> **About this task**:
Each line that includes "agent" must be copied from the records.

[Dataset entries]
◆ ◆ ◆ ◆ ◆

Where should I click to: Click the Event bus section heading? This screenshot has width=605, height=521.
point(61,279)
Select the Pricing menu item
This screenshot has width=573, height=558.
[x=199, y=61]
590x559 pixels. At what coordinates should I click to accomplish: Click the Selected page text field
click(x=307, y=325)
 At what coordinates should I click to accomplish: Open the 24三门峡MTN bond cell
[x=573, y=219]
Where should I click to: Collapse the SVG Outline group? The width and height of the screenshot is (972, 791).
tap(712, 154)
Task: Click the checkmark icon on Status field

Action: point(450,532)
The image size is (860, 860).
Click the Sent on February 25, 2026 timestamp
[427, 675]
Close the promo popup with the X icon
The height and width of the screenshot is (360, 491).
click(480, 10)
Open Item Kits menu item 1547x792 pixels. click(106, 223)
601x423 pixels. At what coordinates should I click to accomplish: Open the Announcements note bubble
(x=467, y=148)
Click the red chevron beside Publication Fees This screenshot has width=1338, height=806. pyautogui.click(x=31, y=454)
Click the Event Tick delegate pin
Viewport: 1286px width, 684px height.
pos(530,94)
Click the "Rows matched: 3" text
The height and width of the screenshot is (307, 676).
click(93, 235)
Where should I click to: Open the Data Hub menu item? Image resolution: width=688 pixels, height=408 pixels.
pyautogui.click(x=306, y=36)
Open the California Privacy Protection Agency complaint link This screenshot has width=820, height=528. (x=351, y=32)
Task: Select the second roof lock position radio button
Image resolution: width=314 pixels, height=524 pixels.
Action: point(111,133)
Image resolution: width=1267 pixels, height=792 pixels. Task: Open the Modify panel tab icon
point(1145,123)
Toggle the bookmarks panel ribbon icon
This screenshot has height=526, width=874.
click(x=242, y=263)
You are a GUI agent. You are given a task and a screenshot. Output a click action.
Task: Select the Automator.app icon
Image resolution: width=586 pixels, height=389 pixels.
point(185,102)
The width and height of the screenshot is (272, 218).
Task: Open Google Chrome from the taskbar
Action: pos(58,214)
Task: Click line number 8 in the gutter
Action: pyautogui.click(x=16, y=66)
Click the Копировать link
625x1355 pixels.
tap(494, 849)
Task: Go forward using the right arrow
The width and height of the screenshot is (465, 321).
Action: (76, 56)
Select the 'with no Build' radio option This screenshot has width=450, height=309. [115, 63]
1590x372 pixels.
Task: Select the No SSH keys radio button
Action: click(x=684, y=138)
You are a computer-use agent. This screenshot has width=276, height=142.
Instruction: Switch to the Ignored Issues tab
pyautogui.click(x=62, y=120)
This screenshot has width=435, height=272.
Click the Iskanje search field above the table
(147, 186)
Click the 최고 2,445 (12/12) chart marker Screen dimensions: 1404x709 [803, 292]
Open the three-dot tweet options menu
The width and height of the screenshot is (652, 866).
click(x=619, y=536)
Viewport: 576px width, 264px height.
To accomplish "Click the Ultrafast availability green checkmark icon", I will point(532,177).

◆ ◆ ◆ ◆ ◆

> **Answer space**:
You are a GUI agent. You are given a task and a screenshot. Output a click action.
You are a computer-use agent. This screenshot has width=276, height=142.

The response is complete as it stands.